# Design Support for Reconfigurable Accelerators on future Cray Systems

# Clay Marr, DRC Computer

**ABSTRACT:** Cray and DRC announced a relationship several months ago in which DRC would be providing FPGA acceleration technology for some of Cray's future systems. DRC is now providing a development platform to allow Cray's customers to write or port applications to run on these accelerators and test them on this relatively inexpensive workstation.

The DS/XT, development system is designed to emulate the acceleration node in a Cray system as closely as possible. This system will enable Cray's end customers to begin development early and fully debug accelerated algorithms or applications without consuming cycles of the main system once installed.

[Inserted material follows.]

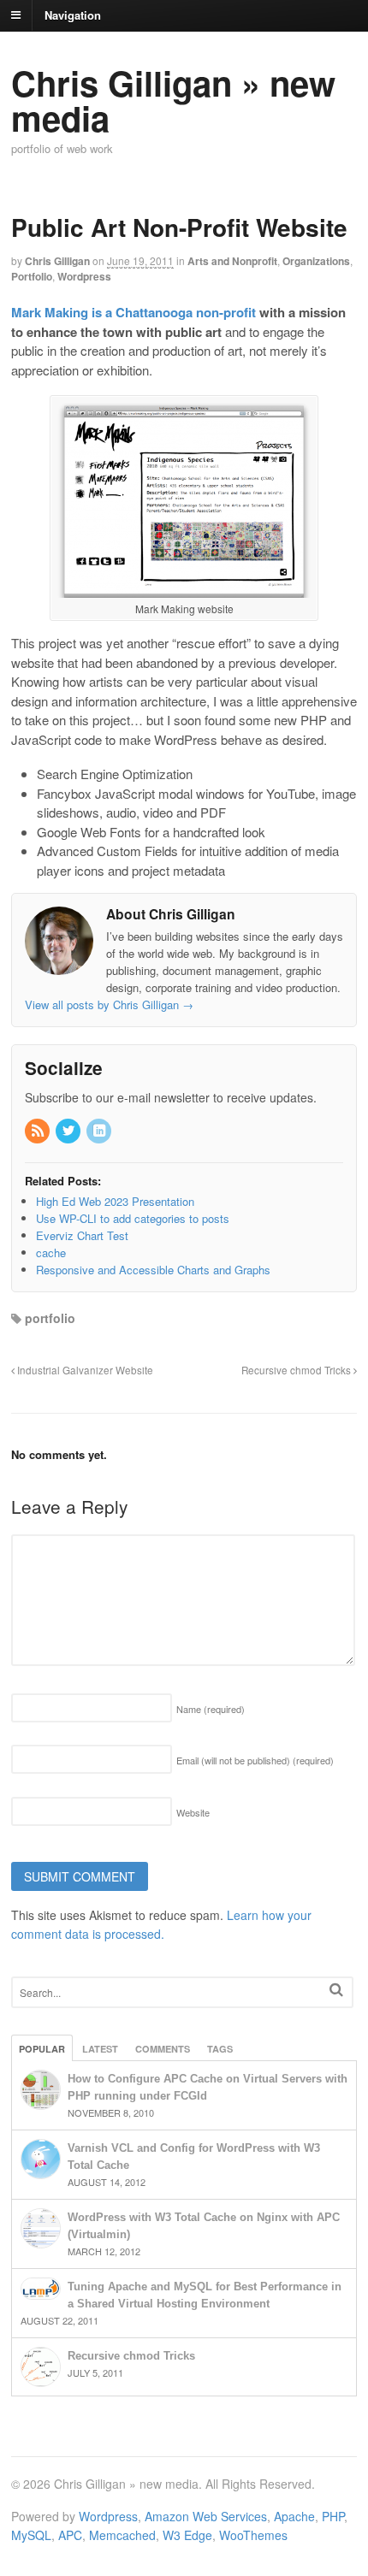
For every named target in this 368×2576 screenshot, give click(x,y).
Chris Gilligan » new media (173, 100)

This presentation will discuss some of these details as well as describe the balance of the tools and options that provide a complete stand-alone development environment.

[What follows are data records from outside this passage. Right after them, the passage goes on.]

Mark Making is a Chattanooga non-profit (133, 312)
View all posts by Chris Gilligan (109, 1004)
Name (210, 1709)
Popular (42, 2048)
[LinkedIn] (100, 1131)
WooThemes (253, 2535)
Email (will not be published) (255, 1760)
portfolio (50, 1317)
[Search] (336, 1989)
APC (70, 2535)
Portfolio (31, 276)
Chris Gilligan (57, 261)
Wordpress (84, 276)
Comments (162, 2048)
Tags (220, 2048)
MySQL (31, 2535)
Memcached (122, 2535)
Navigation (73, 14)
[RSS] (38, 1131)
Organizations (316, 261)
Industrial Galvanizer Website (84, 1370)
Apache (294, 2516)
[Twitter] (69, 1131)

KEYWORDS: DS/XT, Accelerators, Reconfigurable Co-processors, RPU

## **1. Introduction**

## DRC

DRC Computer Corp. is a 3 year old company, founded to provide reconfigurable computing platforms. With the advent of larger FPGAs and an open CPU-to-CPU bus standard like AMD's HyperTransport<sup>TM</sup> bus, the notion of a tightly-coupled co-processor using reconfigurable FPGAs became feasible.

After raising some seed funding, DRC developed a prototype RPU (Re-configurable Processing Unit) that plugs directly into an Opteron socket on a 2-way server motherboard. Interfacing directly to the HT bus, the RPU takes advantage of all the motherboard resources (memory, CPU-CPU communication, I/O etc.) in exactly the same tightly coupled way as a second Opteron processor would providing the minimum latency, maximum bus and memory bandwidth and memory size possible.

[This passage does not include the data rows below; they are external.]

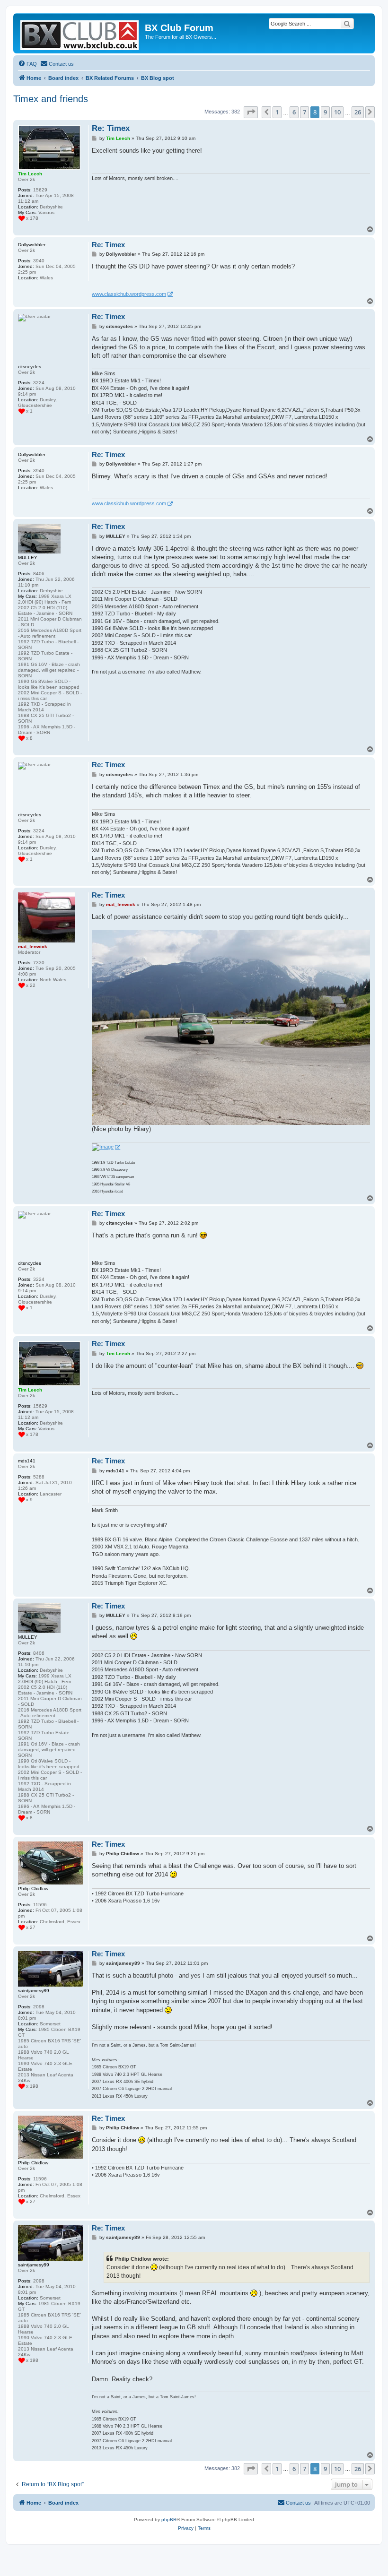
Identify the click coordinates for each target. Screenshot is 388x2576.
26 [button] (357, 112)
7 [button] (304, 112)
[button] (251, 112)
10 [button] (337, 112)
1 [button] (277, 112)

With some subsequent venture funding, the company began shipping its first commercial products in October of 2006. These products included both the RPU and design systems for developing applications to run on the RPU.

#### Cray and DRC Agreement

In May of 2006, Cray and DRC entered into an agreement to adapt DRC's RPUs to a new family of Cray Supercomputers. DRC was chosen for advantages cited above as well as the ease with which the DRC RPU could be integrated into the new Cray architecture, which is based on AMD's Opteron<sup>TM</sup> processors and Hyper Transport bus.

Under the agreement, DRC will provide RPUs on an OEM basis to Cray. Cray will integrate the RPUs in systems according to customer demand. DRC will, in addition, provide design environments for the end-customer to enable the development of applications without the need to access the main supercomputer platform.

# 2. Acceleration potential: Commercial application examples

#### Seismic 3D imaging

In this real example, creating the 3D image in Figure 1 was created using standard microprocessors with a couple of hundred nodes, each consisting of a 2-way server with dual or quad-core Opterons plus memory and disk. Generating the final image requires processing,

analysing and iterating over terabytes of data dozens of times. Figure 1 took several weeks to generate on such a setup.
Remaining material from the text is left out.